Dans ses Mémoires, Grétry écrit qu’il s’est servi d’Andromaque pour essayer d’établir une théorie nouvelle des principes de la composition musicale applicables aux sujets tragiques, s’arrêtant particulièrement sur les éléments harmoniques. C’est toute une théorie de l’accomplissement de l’œuvre lyrique, considérée dans son ensemble, mélangeant les procédés du poète avec ceux du musicien. Grétry écrit que l’auteur des paroles, Pitra, ne le quitte pas un seul instant lors de sa création. Toujours entraîné par la beauté et la rapidité de l'action, cet ouvrage fut fait d’un seul trait, en 30 jours, ne touchant aux vers de Racine qu’avec respect. Grétry utilise aussi des thèmes et instrumentation associés aux personnages et aux sentiments, procédé d’écriture attribué plus tard à Wagner et qui est déjà présente dans cette œuvre.
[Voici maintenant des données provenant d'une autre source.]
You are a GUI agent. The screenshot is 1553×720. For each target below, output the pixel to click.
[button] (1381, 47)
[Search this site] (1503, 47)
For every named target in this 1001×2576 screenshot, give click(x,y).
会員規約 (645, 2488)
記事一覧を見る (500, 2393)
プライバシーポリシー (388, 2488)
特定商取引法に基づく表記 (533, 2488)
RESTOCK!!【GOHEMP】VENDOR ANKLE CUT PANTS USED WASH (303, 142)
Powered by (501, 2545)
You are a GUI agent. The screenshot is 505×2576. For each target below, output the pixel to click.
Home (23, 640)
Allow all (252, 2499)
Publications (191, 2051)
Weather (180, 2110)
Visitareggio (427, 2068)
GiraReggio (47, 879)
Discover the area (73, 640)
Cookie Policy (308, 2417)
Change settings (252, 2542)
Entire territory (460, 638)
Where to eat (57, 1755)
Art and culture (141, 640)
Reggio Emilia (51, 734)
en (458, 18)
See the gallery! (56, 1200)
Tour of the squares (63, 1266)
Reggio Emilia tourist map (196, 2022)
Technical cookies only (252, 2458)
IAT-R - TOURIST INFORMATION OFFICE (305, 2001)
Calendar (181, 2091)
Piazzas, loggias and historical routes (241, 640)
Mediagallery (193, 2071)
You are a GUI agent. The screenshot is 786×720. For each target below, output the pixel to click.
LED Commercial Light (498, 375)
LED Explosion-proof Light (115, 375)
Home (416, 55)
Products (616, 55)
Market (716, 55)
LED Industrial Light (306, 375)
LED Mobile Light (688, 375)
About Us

En découvrant l’Andromaque de Grétry, j'ai eu la sensation d'entendre le trait d'union entre Gluck et Berlioz. La grande tradition de la tragédie française avec classe, chaleur et élégance !
Hermione ouvre l'intrigue après un numéro de chœur. Efficacité de la prosodie, structure des phrases vocales incisives, Hermione est une femme de caractère, pas besoin d'avoir lu Racine pour le comprendre dès les premières mesures :
"C'est le seul espoir qui me reste ; ma rivale l'emporte et je n'en puis douter." Dès la première phrase, tout est dit : l'urgence d'une femme qui sent son amour lui échapper, l'impuissance face à un homme qui ne l'aime plus, la perte du pouvoir amoureux.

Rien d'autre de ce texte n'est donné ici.